The US and NATO had realized their inability to take measures for stopping the Taliban and other organizations from building a sanctuary for terrorists early on and stayed in Afghanistan longer. Recently, the Taliban have not promised to harbor terrorists that may be menacing the US, but the militant organization will fulfil these pledges without any assurances.
In a couple of days after its retirement, the National Government of the US and the military of Afghanistan collapsed has invested US $2 trillion over two decades. Now, following its failure in Afghanistan, many observers declare the end of American efforts at nation-building. However, state-building as a Western goal has been dead for a long time. It was obvious from the Arab revolts in Libya and Syria in 2011. Political leaders in the Middle East and South Asia neighboring countries closely monitor what is going on in Kabul and draw their judgments on the nature and future foreign policy of the U.S. influence in the area.

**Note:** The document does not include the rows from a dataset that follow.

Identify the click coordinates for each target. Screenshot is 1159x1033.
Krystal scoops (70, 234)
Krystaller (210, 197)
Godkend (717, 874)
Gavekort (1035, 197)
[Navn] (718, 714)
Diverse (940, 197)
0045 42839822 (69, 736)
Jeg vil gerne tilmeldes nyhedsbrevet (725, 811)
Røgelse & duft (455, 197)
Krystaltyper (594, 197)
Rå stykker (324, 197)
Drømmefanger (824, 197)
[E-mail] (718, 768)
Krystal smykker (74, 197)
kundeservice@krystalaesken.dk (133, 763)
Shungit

Only last month, high officials in the administration of Biden thought it may take months for the civilian government to fall in Kabul. Now legislators demand the Biden administration to provide answers and to ask for information on what US intelligence might have done on the ground. Texas Rep. Michael McCaul, the Republican leader in the House Foreign Affairs Committee, called the situation an unmixed epic disaster. Senate Chief of Minority Mitch McConnell said, "Everyone saw that coming except the President, who rejected these threats publicly and confidently only a few weeks ago."
President Ashraf Ghani stumbled and made a little public remark as the Taliban stormed over the country. On Sunday, he fled Afghanistan and said he opted to avoid additional violence when they arrived in the city. His whereabouts are unknown.

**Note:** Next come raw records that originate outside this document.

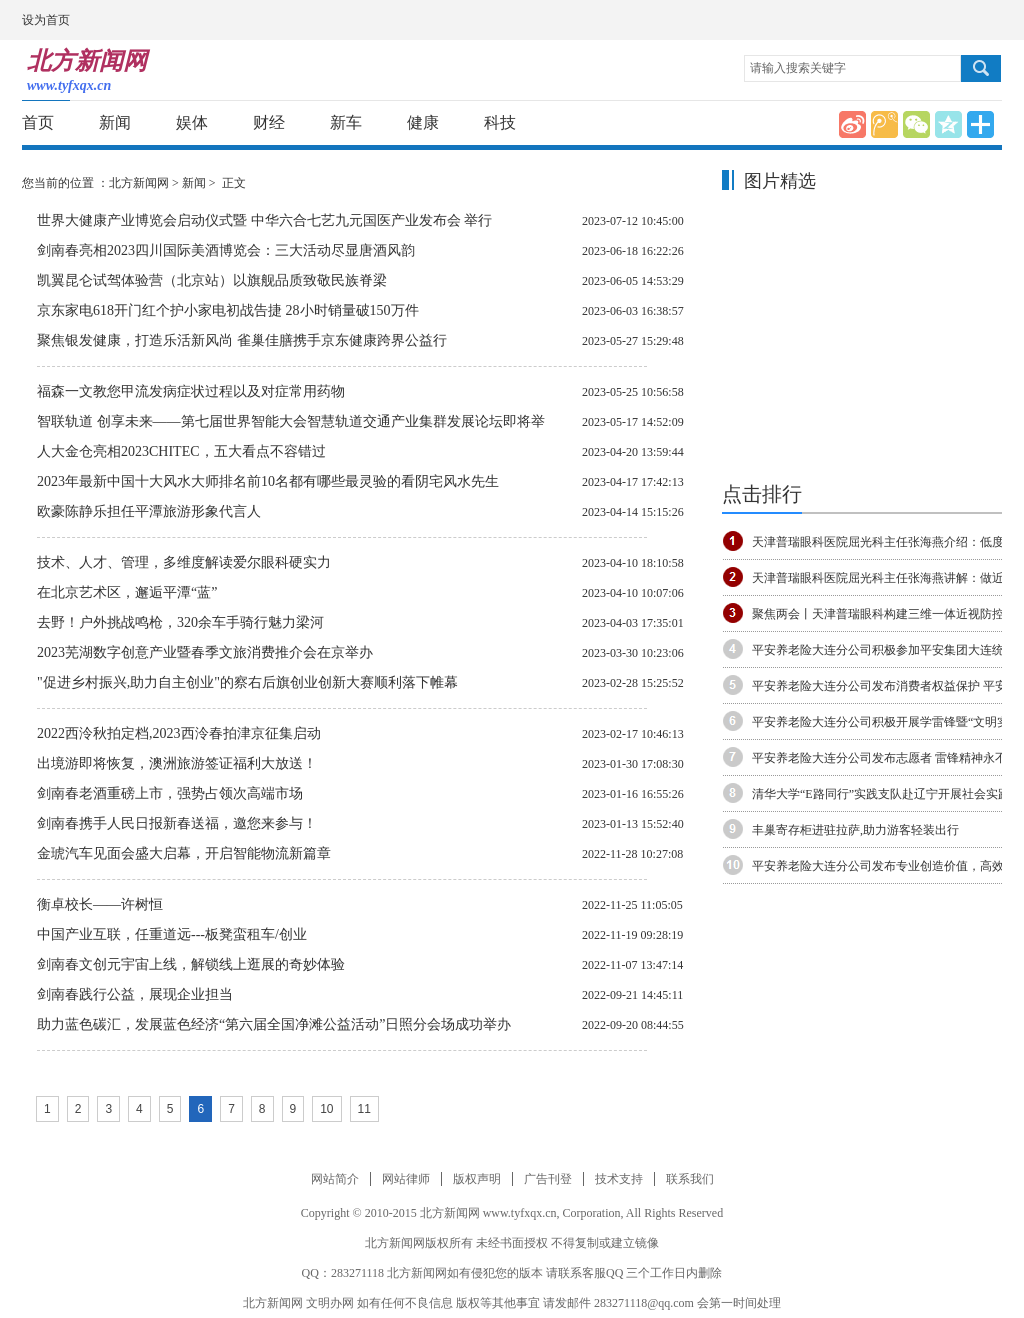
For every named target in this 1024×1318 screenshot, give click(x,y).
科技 (500, 122)
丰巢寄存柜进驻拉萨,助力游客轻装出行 (855, 830)
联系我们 (690, 1179)
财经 (269, 122)
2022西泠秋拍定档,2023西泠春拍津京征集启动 (179, 733)
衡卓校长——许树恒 (100, 904)
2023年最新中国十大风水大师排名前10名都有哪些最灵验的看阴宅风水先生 (268, 481)
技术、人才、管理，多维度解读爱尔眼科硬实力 (184, 562)
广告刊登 (548, 1179)
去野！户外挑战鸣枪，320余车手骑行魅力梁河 (180, 622)
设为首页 (46, 20)
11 (364, 1109)
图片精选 (780, 181)
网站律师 (406, 1179)
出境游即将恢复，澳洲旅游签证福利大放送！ (177, 763)
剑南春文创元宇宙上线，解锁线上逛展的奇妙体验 (191, 964)
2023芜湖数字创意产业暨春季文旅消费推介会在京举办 (205, 652)
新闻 (115, 122)
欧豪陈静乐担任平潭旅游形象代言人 (149, 511)
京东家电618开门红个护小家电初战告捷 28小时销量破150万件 (228, 310)
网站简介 (335, 1179)
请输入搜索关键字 (798, 68)
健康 (423, 122)
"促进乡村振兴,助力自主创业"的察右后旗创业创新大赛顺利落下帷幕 (247, 682)
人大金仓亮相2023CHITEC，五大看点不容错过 (181, 451)
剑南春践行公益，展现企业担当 (135, 994)
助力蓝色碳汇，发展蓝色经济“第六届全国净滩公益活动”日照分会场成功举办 (274, 1024)
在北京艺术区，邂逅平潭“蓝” (127, 592)
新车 (346, 122)
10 (326, 1109)
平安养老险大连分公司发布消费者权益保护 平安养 (885, 686)
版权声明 (477, 1179)
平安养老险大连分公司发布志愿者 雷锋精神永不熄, (887, 758)
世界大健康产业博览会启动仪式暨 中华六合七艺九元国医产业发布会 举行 (264, 220)
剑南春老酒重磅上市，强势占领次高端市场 (170, 793)
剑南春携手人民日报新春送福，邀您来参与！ (177, 823)
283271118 (357, 1273)
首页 (38, 122)
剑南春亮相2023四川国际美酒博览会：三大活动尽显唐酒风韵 (226, 250)
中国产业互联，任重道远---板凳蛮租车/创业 (172, 934)
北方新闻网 (139, 183)
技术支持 (619, 1179)
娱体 (192, 122)
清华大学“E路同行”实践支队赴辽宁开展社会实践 (881, 794)
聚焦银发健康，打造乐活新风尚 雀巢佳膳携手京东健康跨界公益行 (242, 340)
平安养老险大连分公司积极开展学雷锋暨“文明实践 (886, 722)
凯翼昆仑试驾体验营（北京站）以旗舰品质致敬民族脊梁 (212, 280)
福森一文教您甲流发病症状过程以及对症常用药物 (191, 391)
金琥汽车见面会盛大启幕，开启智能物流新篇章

U.S. President Joe Biden did not move outside the Washington political framework to withdraw from Afghanistan. The government, which sought an increase in the number of U.S. soldiers to conclude work. Those who were anxious to end the war and to stop human and material losses had a recurring argument since Barack Obama's presidency.

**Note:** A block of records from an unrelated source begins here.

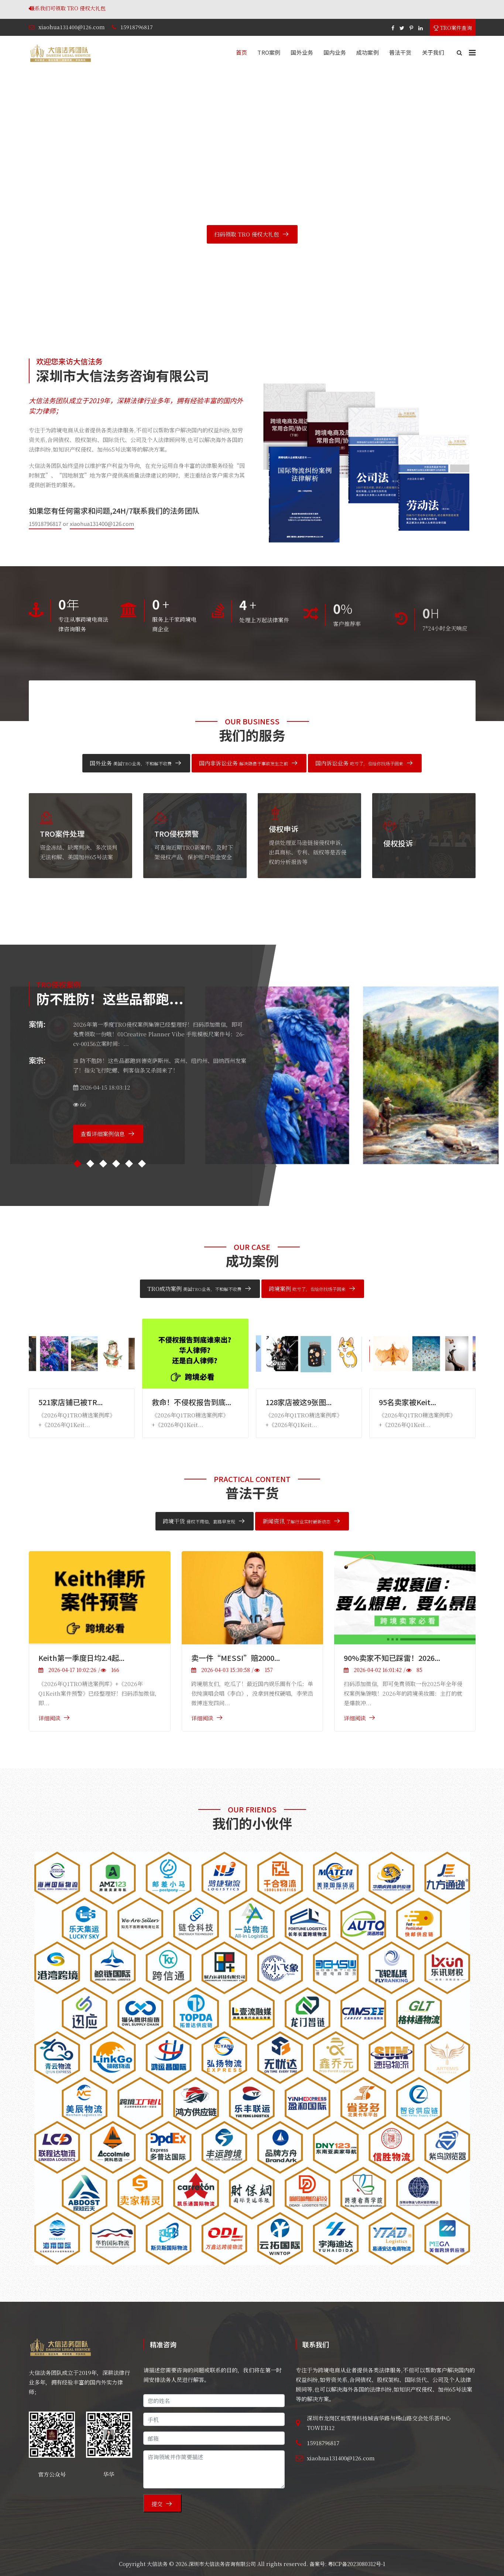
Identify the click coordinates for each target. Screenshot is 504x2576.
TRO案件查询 (452, 28)
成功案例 (367, 52)
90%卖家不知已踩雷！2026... (392, 1657)
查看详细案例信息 (102, 1134)
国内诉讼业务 (359, 763)
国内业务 (334, 52)
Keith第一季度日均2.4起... (81, 1657)
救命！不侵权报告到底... (191, 1402)
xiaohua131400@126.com (71, 27)
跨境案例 (307, 1288)
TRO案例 (268, 52)
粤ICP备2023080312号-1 (356, 2563)
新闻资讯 (296, 1521)
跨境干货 (199, 1521)
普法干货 (400, 52)
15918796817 (136, 27)
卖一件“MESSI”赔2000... (235, 1657)
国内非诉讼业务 (243, 763)
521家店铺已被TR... (70, 1402)
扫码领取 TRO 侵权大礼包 (246, 234)
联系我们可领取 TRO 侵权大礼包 (171, 8)
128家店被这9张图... (298, 1402)
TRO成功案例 (194, 1288)
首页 (241, 52)
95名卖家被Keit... (407, 1402)
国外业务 (302, 52)
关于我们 (433, 52)
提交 (156, 2504)
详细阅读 (49, 1718)
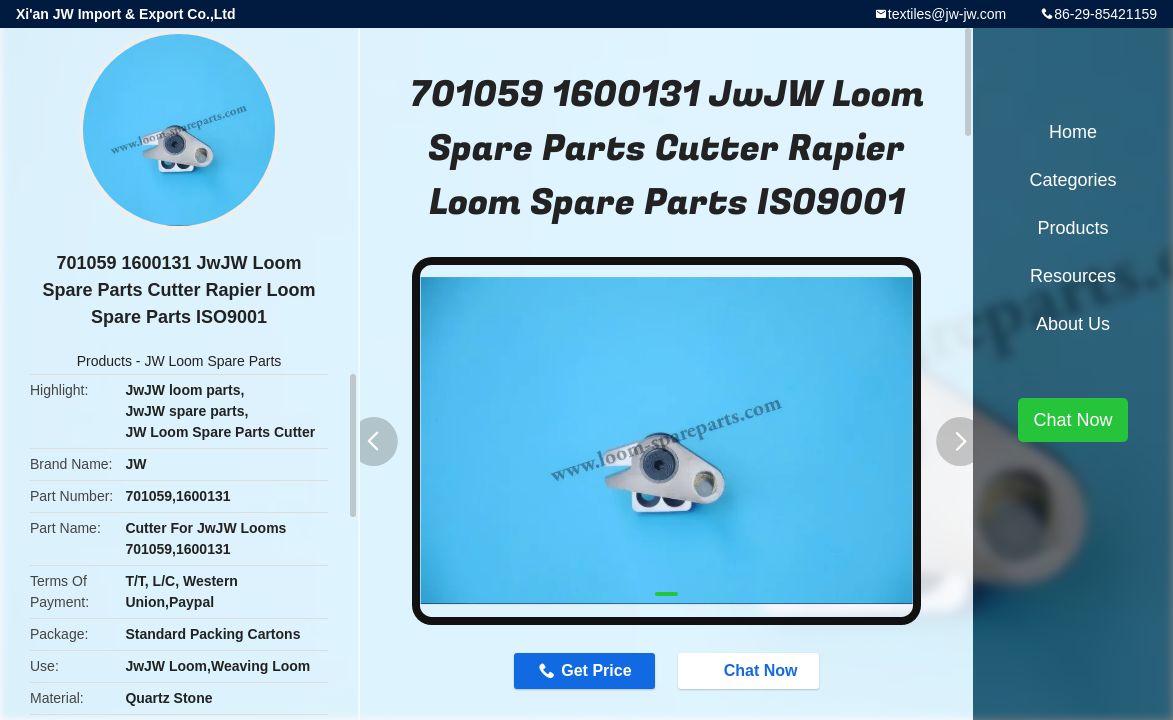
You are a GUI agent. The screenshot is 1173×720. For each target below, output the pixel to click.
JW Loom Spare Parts (212, 361)
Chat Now (751, 670)
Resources (1073, 276)
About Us (1073, 324)
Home (1073, 132)
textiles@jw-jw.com (947, 14)
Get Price (596, 670)
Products (104, 361)
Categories (1072, 180)
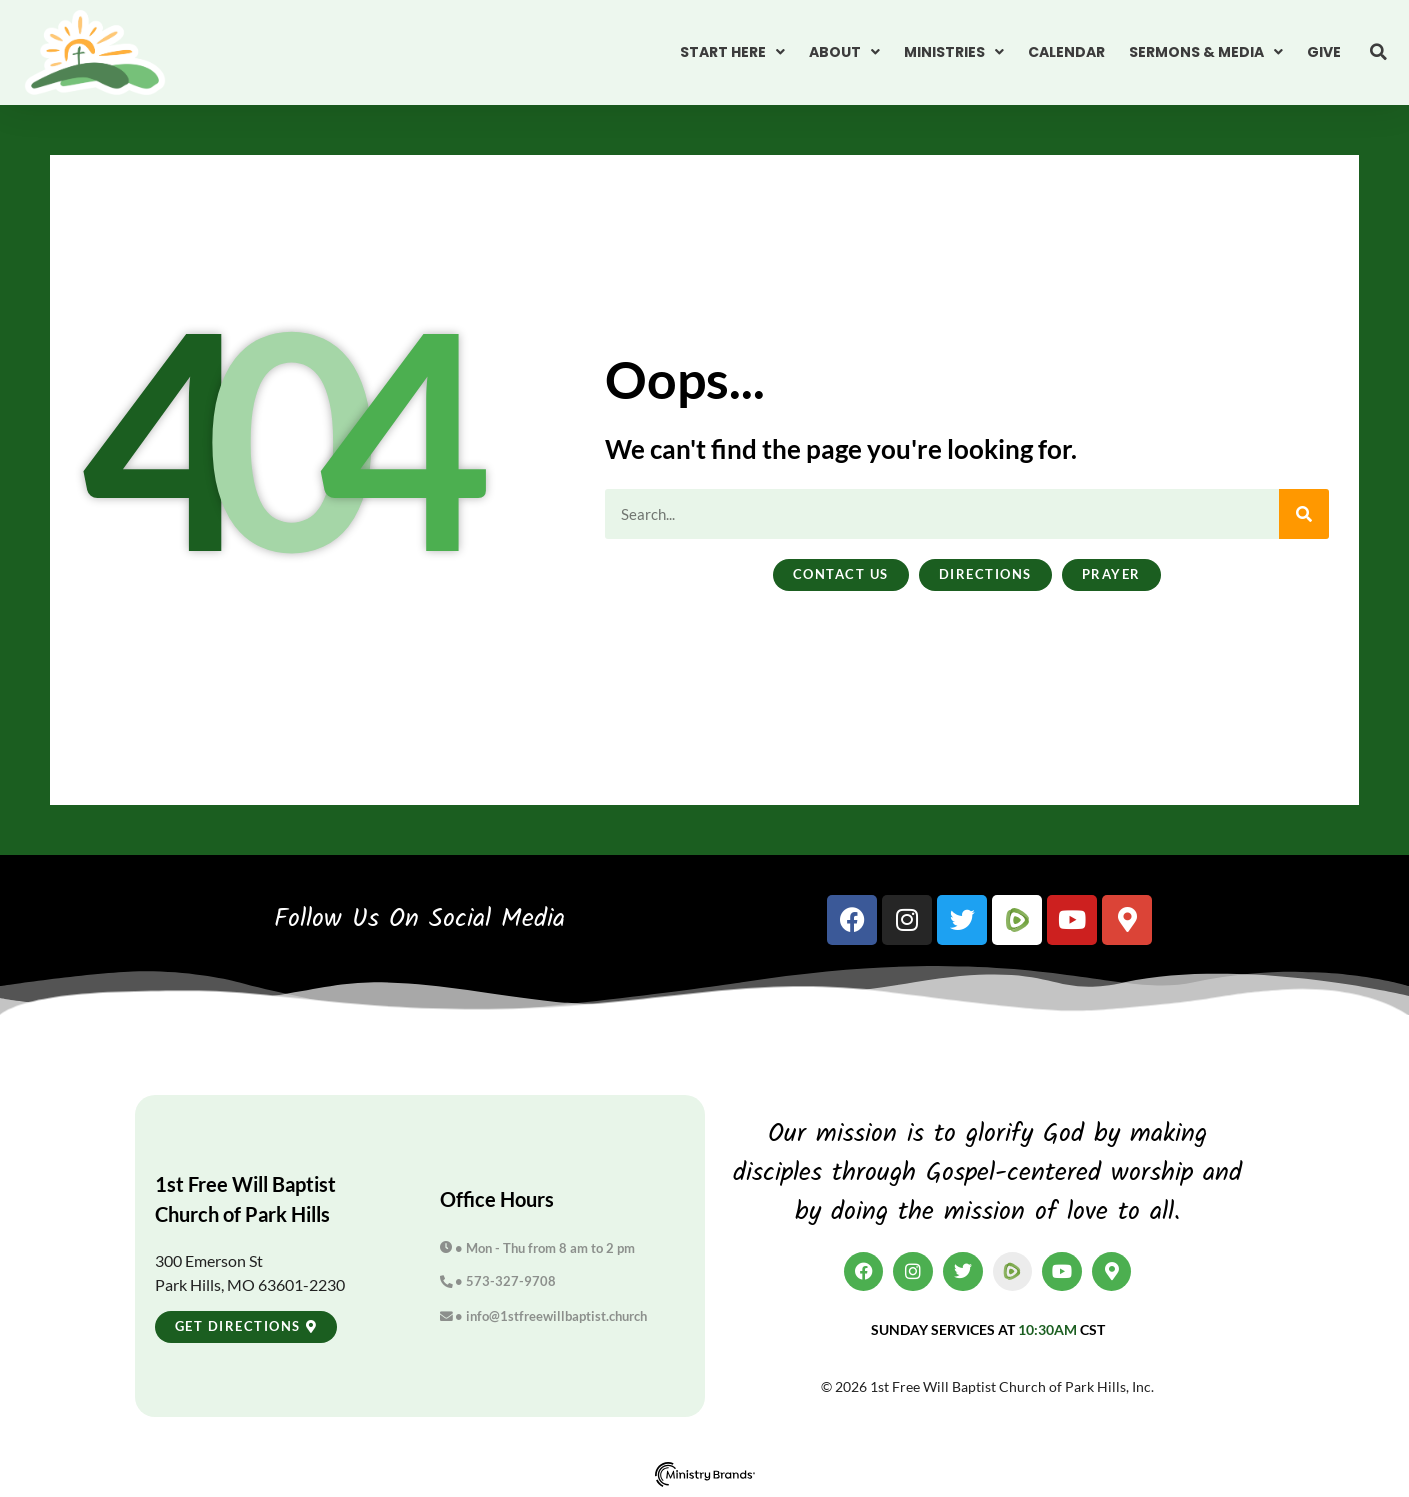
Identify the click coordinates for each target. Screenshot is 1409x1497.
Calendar (1066, 52)
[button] (1379, 52)
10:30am (1047, 1329)
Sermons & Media (1206, 52)
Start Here (732, 52)
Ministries (954, 52)
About (844, 52)
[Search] (1304, 514)
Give (1324, 52)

President Donald Trump has chosen to speak with the Taliban. By talking directly with its leadership and fully setting aside the Afghan Government, he granted the army political status. Today, Biden promised the orderly withdrawal to a mess that would stain both the legacy and image of him outside the US for a long time.
The events in Afghanistan also added to the anxiety of US allies in Lebanon and Iraq for what would happen to them when the Iran nuclear agreement was extended by Washington and Tehran. Such an agreement may help ease U.S. pressure on Iran, which would strengthen Tehran's friends in Iraq and Lebanon's already strong influence.
Confidence in the U.S. government already began to disintegrate in December 2018, when Trump ordered that American soldier be withdrawn from Syria. While US operations cost less in Syria and Iraq than in Afghanistan, and the Kurdish forces have been trained to fight an insurgency, compared to the Afghan Security Forces, they remain unsure of their future.
US partners have watched its decision making in Afghanistan in the Middle East with discomfort. Cold feet are most likely in Kurdish troops in Iraq and Syria in Baghdad, in the central administration. They doubtless mistrust the commitment of the United States to help them in the future.
The abrupt departure of the United States from Afghanistan strengthens the view among US allies in the area that the US is not a trustworthy partner, that Washington is prepared to negotiate with the enemy if it benefits its purposes and that the US foreign policy remains unexpected.
The US departure from Afghanistan will probably boost the geopolitical struggles in the Middle East. In Afghanistan, China, Russia, Turquie and Iran are already trying to fill the vacuum of the US, and are ready to formally establish ties with the Taliban in Kabul. The administration of Biden needs Russian and Chinese assistance if the UN Security Council and diplomacy are required to restrain the Taliban. The US has once again demonstrated its vulnerabilities.